| SEITENTEXT |
"""

Druck: Harpprecht, Reichsarchiv II, Nr. CXXXVIII, hier S. 452–455.
[1.] /522/ Uf das erst, der fiscalischen und canzlyfell halben, als die stende wie vor begern, dieweil dieselbigen gefell ungewisse sein und nit eins jars als des andern gefallen, sich auch nit hoch uf die fiscalischen sachen oder gefell zu trosten sey, das dann die röm. kgl. Mt. die ubermaß bey dem camergericht pleiben lassen wolt [Nr. 195, Pkt. 1] . Daruf ist die kgl. Mt. entschlossen und der meynung, das ir Mt. solicher fiscalischen und canzlyfell biß in XIIM fl. by dem camergericht pleiben lassen will und was uber dieselb summ ubermaß wurd, das solichs irer Mt. zustee. Dann ir Mt. acht darfur, so das chamergericht in ubung und wesen komen und gehalten, das solich gefell ein groß mer dann XIIM fl. laufen werde.
[2.] Item, als die stende uf dem artikel, meldend, das der fiscal keinen vertrag on bewilligung kgl. Mt. oder des camergerichts etc. annemen soll etc., die kgl. Mt. bittend, denselbigen artikel pleiben /522’/ zu lassen, wie der vormals durch die stende gesetzt [Nr. 195, Pkt. 2] . Daruf ist kgl. Mt. meynung, was sachen oder hendel biß in zweytausent fl. wert betreffen, das sich der fiscal derselben halben mit bewilligung alleyn des camergerichts vertragen mag, was aber hendel und sachen, die uber zweytausent fl. wert weren, das er sich umb dieselben on bewilligung der kgl. Mt. nit zu vertragen haben, sunder die an die kgl. Mt. gelangen lassen und irer Mt. willen darin erlangen soll.

"""

| GESAMMELTE DATEN |
"""

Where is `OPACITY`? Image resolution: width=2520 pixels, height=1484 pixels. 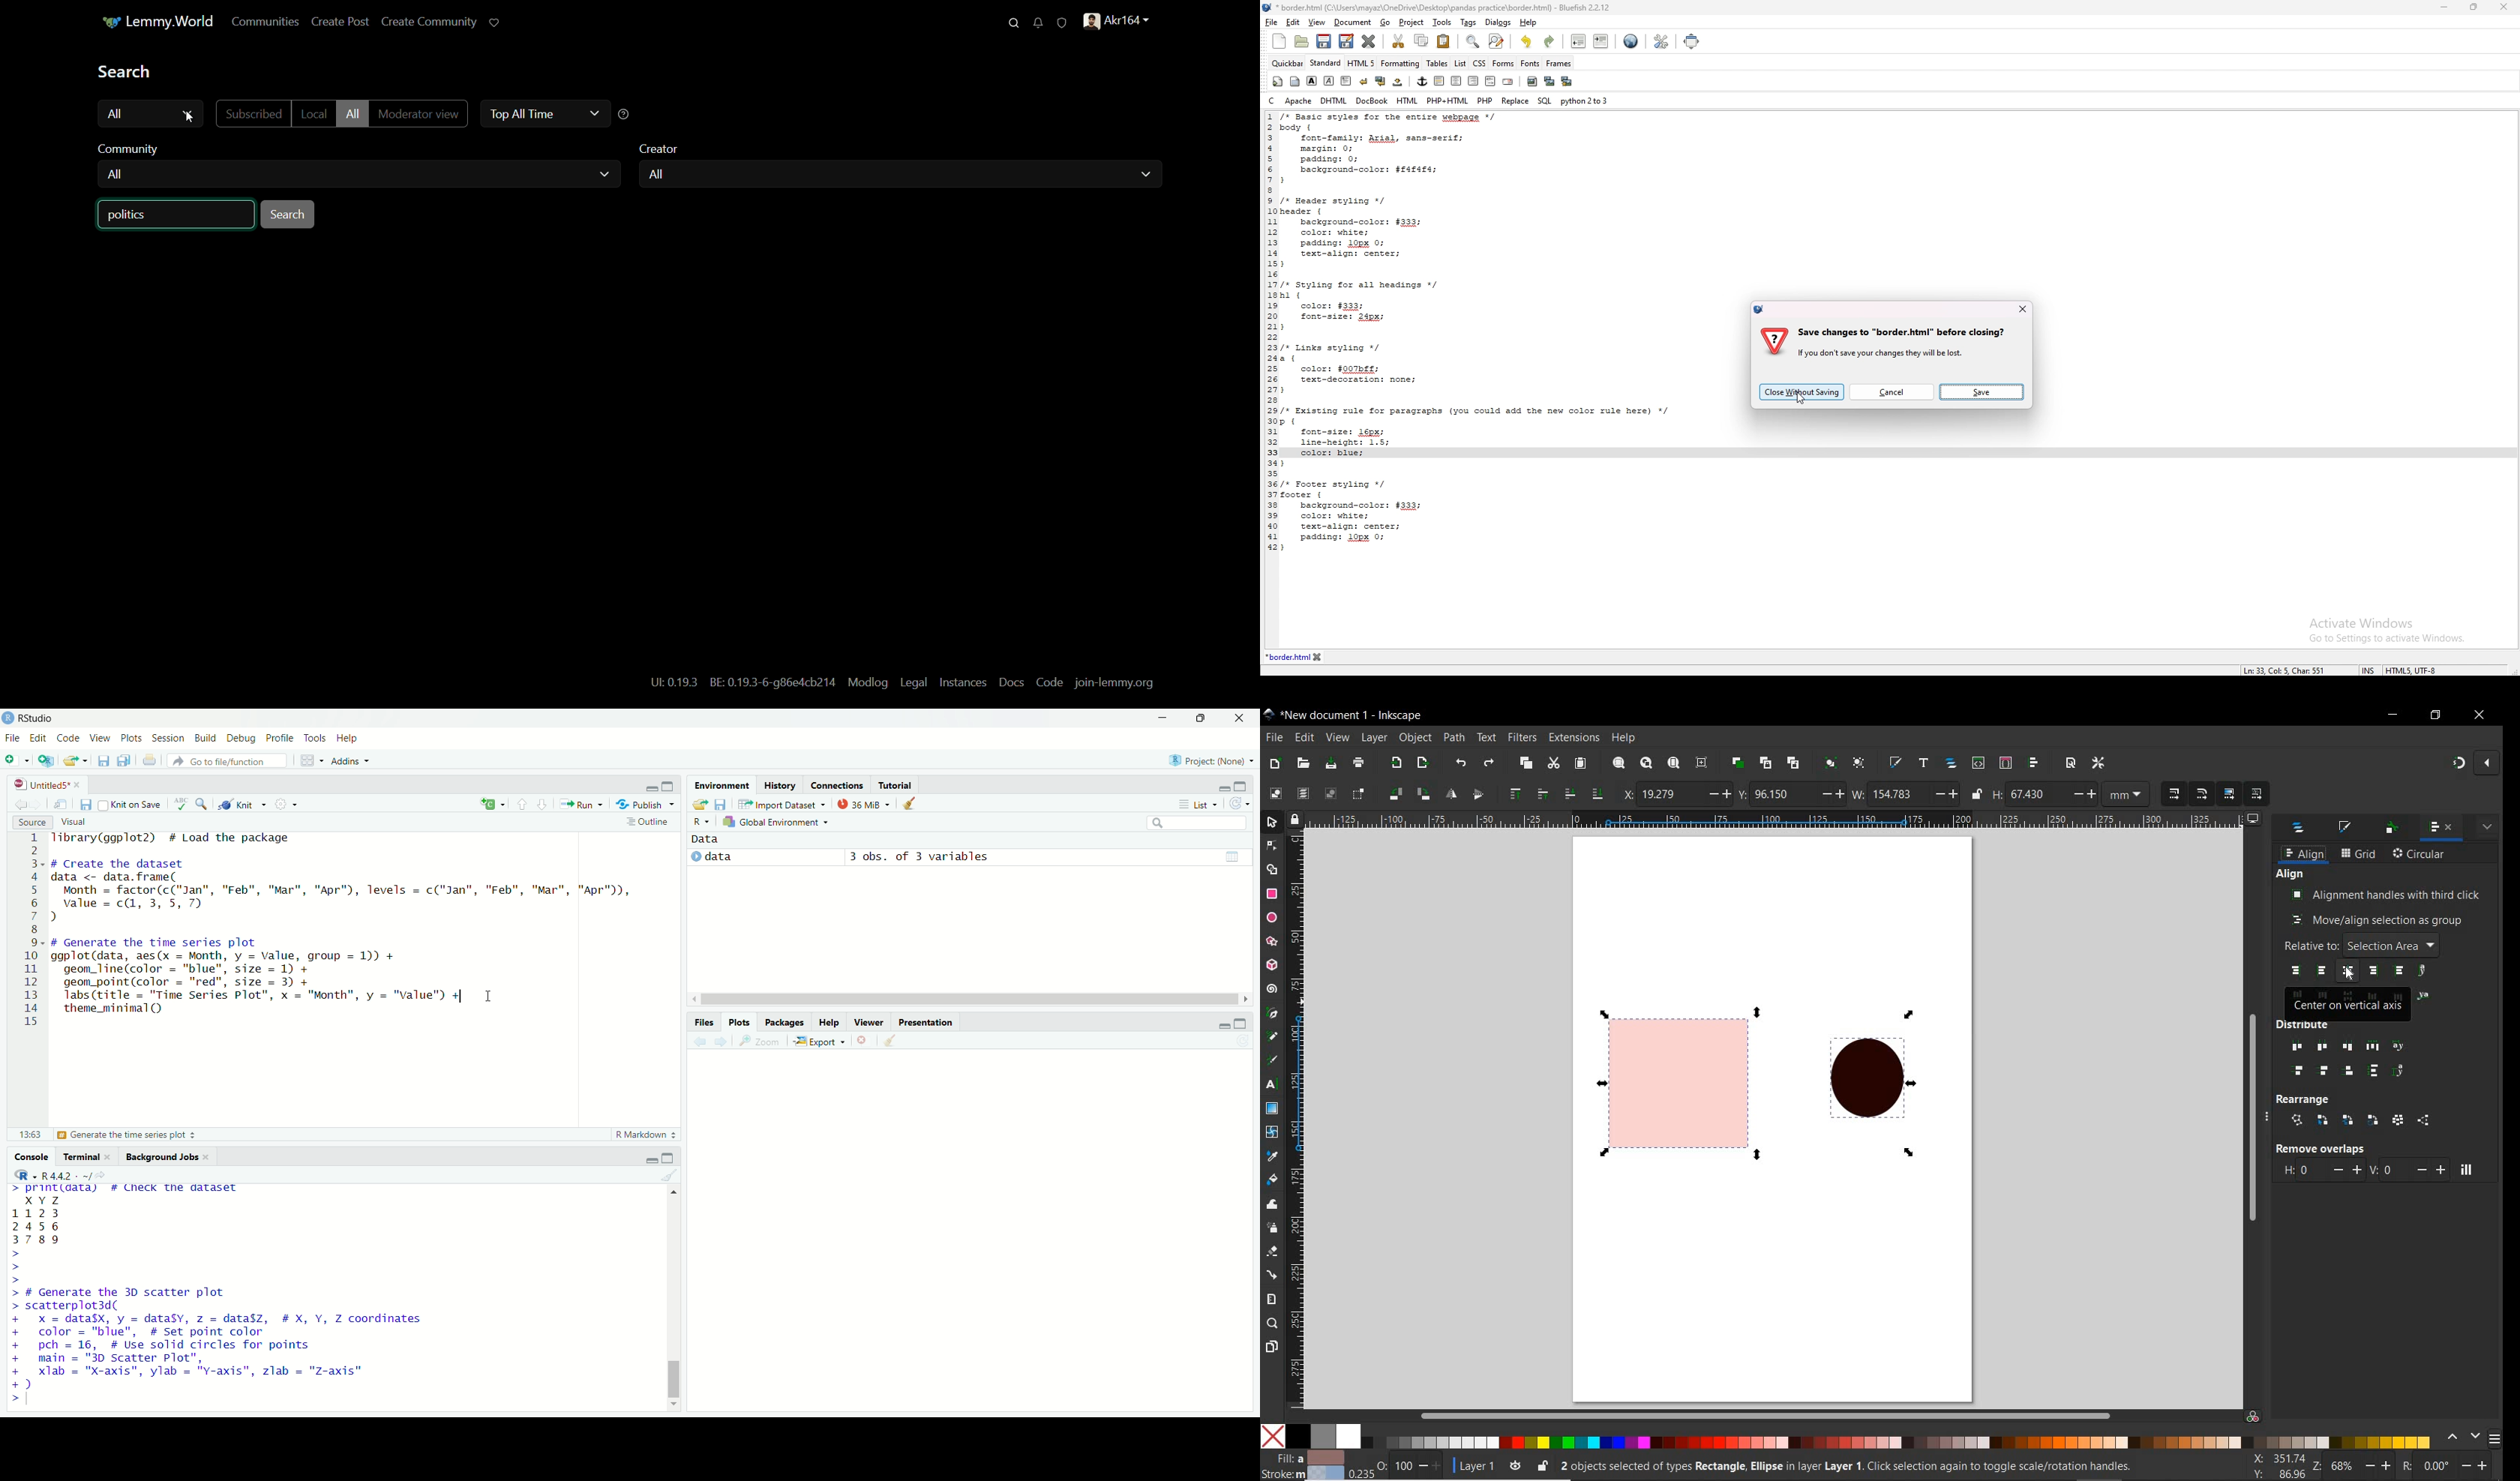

"""

| AUFGABE IM EINZELNEN |
Schreiben Sie den Text über die Gefälle des Kammergerichts vollständig und ohne jede Abweichung ab. Das Material wird hier nicht benötigt.

| SCHRIFTLICHE LÖSUNG |
Druck: Harpprecht, Reichsarchiv II, Nr. CXXXVIII, hier S. 452–455.
[1.] /522/ Uf das erst, der fiscalischen und canzlyfell halben, als die stende wie vor begern, dieweil dieselbigen gefell ungewisse sein und nit eins jars als des andern gefallen, sich auch nit hoch uf die fiscalischen sachen oder gefell zu trosten sey, das dann die röm. kgl. Mt. die ubermaß bey dem camergericht pleiben lassen wolt [Nr. 195, Pkt. 1] . Daruf ist die kgl. Mt. entschlossen und der meynung, das ir Mt. solicher fiscalischen und canzlyfell biß in XIIM fl. by dem camergericht pleiben lassen will und was uber dieselb summ ubermaß wurd, das solichs irer Mt. zustee. Dann ir Mt. acht darfur, so das chamergericht in ubung und wesen komen und gehalten, das solich gefell ein groß mer dann XIIM fl. laufen werde.
[2.] Item, als die stende uf dem artikel, meldend, das der fiscal keinen vertrag on bewilligung kgl. Mt. oder des camergerichts etc. annemen soll etc., die kgl. Mt. bittend, denselbigen artikel pleiben /522’/ zu lassen, wie der vormals durch die stende gesetzt [Nr. 195, Pkt. 2] . Daruf ist kgl. Mt. meynung, was sachen oder hendel biß in zweytausent fl. wert betreffen, das sich der fiscal derselben halben mit bewilligung alleyn des camergerichts vertragen mag, was aber hendel und sachen, die uber zweytausent fl. wert weren, das er sich umb dieselben on bewilligung der kgl. Mt. nit zu vertragen haben, sunder die an die kgl. Mt. gelangen lassen und irer Mt. willen darin erlangen soll.